Ведь я выторговал для тебя целый год жизни! Год! Год без разрывающей на куски боли, без ограничений и мертвых горгоньих лиц кругом. Год, в котором каждая секунда будет наполнена сиянием и новизной! Для тебя!

Для нас. Четвертый не знает нашего секрета. Никто не знает. Даже наша бешено кружащаяся планета, даже само солнце не догадываются. Все, все думают, что оно у меня с собой, моя главная часть. А оно спрятано у тебя. В тебе! Я, как Железный Дровосек! А никто не знает. И это – наш секрет – поможет мне выжить, хоть я и исчезну. Мы обхитрили четвертого, слышишь?

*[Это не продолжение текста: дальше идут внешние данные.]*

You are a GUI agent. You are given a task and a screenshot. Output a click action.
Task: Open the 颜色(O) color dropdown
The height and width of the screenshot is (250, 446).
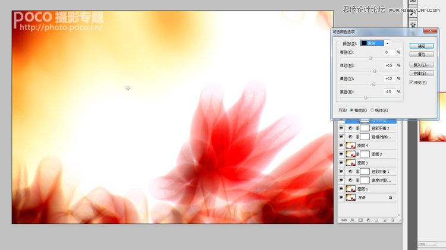[x=387, y=43]
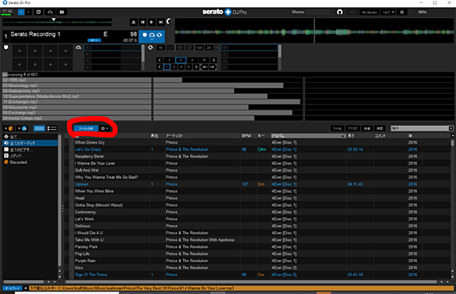Click the blue analyze files button
Viewport: 456px width, 294px height.
(86, 128)
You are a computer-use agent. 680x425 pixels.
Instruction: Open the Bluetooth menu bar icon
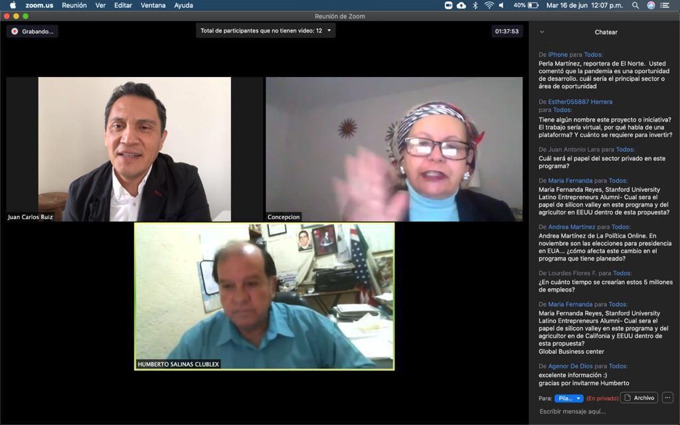(475, 5)
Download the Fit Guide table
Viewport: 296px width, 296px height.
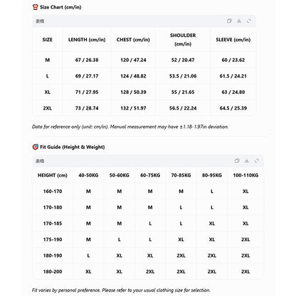247,161
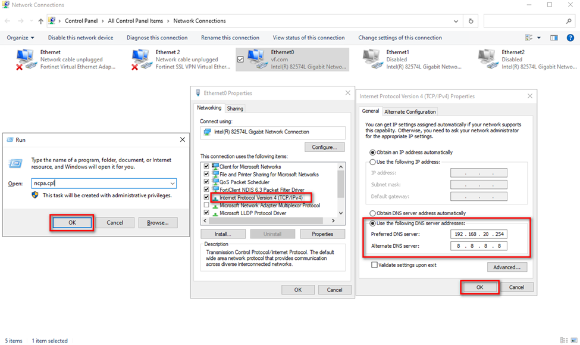The width and height of the screenshot is (580, 345).
Task: Open the Run dialog Open combo dropdown
Action: (x=172, y=184)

Я таю. На этот раз полностью, это не фантомная боль теперь. Я ликую. На этот раз полностью. Ведь половина остается! Половина того существа, которым мы были. Конечно, оно – он – изменится. Никто не останется прежним, когда уничтожена его часть. Но исчезнет лишь то, чем заведовал я. Не считаю это большой потерей. Ты, брат, все равно сохранишь хоть что-то и вольешь эту часть меня в кровоток, как сделал бы и я. Наше тело не рассыпалось окончательно, хоть и пришлось пожертвовать полушарием.

Я улыбаюсь. Ведь я знаю, видеть уже не могу – глаза сожжены, что ты в любой момент взглянешь на меня, поймешь и утонешь в пруду из слез. Я хочу, чтобы последнее, что останется от меня, не считая сердца, была именно она. Чтобы она сказала тебе: « Не грусти, брат». Я хочу хоть раз побыть Чеширским Котом, этим образцом флегматичного счастья и позитива. Ты останешься на этой земле, мы выживем. Так к чему горевать? Лучше покажи моему сердцу мир!

Зима. Море. Ты лежишь на снегу, на груде белых бинтов, которые больше тебе не нужны. Четвертого уже нет, ему не за чем оставаться, чтобы переварить меня. Интересующаяся луна наблюдает за тем, как ты поднимаешься со льда и подходишь к моей улыбке, тающей в воздухе. Мы понимаем друг друга без слов. Всегда понимали. И ты уже давно знаешь обо всем, что я выливаю из себя в пространство. Вдалеке над городом бушует буря, а здесь вьюга уже стихает. Ты более сильная часть, чем я, тебе и вести наше существо дальше по жизни. Год, возможно больше – не факт, что за это время не отыщется средство борьбы с четвертым. Лед под твоими ногами начинает подтаивать: снова восходит солнце. Утро. И весна уже близко. Иди, и будь счастлив, брат.

- Ты же знаешь, что меня всегда можно отыскать… - кто из нас двоих это сказал?

Планета кружится, а у орбиты все уже петля.